As you can see in the screen shot above the vSphere Data Protection Restore Client is asking for the Local Credentials, which should have local administrator privilege on the VM that you are accessing the client from to be able to restore files to it. This mode is called basic login. Basic login allows a local admin to access backups for this VM only.
The advanced login on the other hand, will allow you to mount, browse and restore files from any VM backups. However, you can only restore to the VM that you are logged on. This is not a problem as you can usually map any network drive and copy whatever files you want there.
Pick the VM and specify the restore point to mount. Nothing will be copied yet to the VM so, feel free to mount multiple VMs or/and restore points to be able to look for and find the files you want.
Hopefully you will find what you are looking for. In this case I want to restore IIS related files.
The only thing left is to select a destination to restore the files to. I created a folder for this purpose and named it restore.
As with almost all wizards, it will ask you if you are sure that you want to start this restore job. It will also warn you that deepening on the number or size files selected this may take a long time to complete. It actually took longer than I expect to start, so be patient and do not be alarmed if things do not to be moving at 1st as the VDP took some time preparing before it started to restore anything to my folder.

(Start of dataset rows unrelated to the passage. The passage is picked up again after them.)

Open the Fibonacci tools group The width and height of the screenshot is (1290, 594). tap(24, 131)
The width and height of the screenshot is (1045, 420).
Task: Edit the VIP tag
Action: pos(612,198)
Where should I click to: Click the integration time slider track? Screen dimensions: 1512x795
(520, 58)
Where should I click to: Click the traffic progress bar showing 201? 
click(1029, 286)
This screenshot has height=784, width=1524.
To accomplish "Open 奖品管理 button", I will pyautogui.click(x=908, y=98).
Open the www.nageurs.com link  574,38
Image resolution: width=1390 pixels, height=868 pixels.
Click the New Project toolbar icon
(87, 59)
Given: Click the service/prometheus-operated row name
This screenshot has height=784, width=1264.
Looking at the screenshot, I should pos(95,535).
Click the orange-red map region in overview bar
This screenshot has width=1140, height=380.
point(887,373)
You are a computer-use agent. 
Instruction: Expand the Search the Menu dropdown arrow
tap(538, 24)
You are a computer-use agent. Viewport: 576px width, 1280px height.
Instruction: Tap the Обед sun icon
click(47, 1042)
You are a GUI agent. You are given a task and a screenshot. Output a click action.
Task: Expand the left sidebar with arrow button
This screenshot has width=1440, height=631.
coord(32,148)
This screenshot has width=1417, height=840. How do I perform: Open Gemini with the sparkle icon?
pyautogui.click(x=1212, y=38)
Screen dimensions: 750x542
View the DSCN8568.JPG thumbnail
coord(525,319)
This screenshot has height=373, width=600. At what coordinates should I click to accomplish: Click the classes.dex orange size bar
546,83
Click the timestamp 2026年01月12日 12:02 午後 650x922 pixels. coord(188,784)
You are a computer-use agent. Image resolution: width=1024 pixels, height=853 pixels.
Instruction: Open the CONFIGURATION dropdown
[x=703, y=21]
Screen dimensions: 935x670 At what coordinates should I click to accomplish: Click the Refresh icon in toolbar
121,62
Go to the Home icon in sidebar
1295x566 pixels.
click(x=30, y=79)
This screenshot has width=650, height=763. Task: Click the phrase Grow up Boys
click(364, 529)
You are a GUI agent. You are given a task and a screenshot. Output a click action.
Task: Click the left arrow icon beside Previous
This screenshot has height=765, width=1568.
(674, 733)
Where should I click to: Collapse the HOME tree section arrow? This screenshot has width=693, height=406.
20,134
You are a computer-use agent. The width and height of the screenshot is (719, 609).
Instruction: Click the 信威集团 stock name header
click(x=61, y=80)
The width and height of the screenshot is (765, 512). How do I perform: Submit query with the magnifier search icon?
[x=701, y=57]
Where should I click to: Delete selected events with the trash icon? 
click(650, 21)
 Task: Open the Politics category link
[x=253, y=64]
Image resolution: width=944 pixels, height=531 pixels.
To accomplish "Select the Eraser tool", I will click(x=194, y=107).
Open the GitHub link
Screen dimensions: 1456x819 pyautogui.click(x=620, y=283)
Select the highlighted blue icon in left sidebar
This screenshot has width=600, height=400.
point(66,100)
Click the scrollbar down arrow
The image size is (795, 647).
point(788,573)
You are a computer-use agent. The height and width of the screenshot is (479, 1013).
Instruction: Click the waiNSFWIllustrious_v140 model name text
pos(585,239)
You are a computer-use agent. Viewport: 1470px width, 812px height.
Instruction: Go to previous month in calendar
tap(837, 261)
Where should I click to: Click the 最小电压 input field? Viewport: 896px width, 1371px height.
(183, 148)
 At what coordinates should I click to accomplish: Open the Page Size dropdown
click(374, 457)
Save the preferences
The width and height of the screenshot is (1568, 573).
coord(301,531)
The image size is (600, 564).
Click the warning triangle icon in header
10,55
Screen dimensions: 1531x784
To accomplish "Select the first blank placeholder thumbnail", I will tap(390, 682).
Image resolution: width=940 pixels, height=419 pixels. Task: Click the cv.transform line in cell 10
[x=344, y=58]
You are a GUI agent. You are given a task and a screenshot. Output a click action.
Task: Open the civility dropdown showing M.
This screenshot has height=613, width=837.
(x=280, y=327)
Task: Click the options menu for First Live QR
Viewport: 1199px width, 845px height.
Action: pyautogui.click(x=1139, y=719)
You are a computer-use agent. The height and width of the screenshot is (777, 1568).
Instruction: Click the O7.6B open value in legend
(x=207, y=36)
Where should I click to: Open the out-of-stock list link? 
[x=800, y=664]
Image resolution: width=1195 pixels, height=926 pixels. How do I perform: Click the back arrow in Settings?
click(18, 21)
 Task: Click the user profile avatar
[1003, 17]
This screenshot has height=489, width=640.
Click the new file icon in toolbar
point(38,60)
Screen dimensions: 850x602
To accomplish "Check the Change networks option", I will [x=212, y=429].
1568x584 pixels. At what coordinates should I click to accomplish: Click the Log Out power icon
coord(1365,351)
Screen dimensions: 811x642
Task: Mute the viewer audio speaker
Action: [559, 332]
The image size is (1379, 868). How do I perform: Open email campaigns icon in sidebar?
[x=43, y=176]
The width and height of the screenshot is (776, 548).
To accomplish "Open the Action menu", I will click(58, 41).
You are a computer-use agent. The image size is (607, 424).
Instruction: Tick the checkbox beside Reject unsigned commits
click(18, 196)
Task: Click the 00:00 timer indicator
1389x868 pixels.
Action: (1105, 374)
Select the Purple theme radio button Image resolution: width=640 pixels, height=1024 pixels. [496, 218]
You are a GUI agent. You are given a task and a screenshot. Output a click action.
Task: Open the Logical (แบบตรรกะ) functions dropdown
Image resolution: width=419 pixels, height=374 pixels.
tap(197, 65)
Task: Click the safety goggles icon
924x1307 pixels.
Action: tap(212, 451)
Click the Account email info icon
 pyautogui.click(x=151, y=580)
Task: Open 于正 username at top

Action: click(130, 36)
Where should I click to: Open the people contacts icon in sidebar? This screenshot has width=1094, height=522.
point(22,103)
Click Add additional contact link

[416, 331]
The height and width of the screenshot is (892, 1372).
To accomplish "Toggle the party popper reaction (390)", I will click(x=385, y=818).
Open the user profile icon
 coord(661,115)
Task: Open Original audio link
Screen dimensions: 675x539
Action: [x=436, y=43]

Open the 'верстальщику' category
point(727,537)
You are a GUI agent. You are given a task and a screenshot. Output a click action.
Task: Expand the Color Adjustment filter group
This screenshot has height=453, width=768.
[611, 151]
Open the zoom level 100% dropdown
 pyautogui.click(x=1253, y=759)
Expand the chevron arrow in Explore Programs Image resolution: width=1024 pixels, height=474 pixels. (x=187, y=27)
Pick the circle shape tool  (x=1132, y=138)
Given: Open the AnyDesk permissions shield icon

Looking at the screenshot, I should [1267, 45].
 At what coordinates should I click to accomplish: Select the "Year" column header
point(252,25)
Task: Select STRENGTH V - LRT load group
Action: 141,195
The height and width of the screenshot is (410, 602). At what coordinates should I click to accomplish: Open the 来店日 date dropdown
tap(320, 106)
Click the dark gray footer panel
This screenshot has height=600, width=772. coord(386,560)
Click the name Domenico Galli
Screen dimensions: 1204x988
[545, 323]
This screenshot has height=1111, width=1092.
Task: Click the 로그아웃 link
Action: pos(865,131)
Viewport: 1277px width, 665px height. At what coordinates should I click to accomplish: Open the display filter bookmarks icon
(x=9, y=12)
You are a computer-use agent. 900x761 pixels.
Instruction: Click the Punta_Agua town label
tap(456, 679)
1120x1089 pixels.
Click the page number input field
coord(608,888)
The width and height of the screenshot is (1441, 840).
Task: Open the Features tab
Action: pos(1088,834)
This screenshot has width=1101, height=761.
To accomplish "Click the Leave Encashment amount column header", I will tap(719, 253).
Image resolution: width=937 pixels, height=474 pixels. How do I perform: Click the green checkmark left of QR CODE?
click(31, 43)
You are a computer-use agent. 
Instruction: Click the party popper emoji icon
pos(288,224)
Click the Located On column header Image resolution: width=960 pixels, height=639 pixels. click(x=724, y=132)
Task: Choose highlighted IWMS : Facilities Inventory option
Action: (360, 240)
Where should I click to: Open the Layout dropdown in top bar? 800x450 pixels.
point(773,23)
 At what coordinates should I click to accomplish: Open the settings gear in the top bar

Some File Level Recovery limitations
As great as the FLR is, it has some limitations. One that has really affected me is that it does not support Windows dynamic disks. Dynamic disks are multi-drive partitions composed of two or more virtual disks. Although VMFS 5.x can support datastores up to 64TB, a single virtual disk file still cannot be larger than 2TB. These limits should not be an issue with most VMs, but for a file server, I needed 4TB as a single disk, so I created a Multi-Drive Partition of 2x2TBs to reach the 4TB needed. This VMFS limitation and that FLR limitation combined prevented me from using file level recovery for one of my file server.
Also FLR does not support GPT, which again is needed for disks larger than 2TB. Since VDP advanced can back up 8TB of deduplicated files, those two limitations becomes more obvious.
However, the limitation does not end with size. FLR does not like encrypted or compressed partitions, cannot restore symbolic links and does not support ext4, FAT16 or FAT32 file systems.
Still FLR is a great thing to have, but we need to remember that VDP and all its features were not created as the ultimate solution for every organization's backup needs. It is meant for small- and medium-size companies who need to back up their VMs and cannot use a more costly and comprehensive virtualization backup solution. Those SMBs will need to work around those limitations and enjoy the many advantages of the VDP including, File Level Recovery.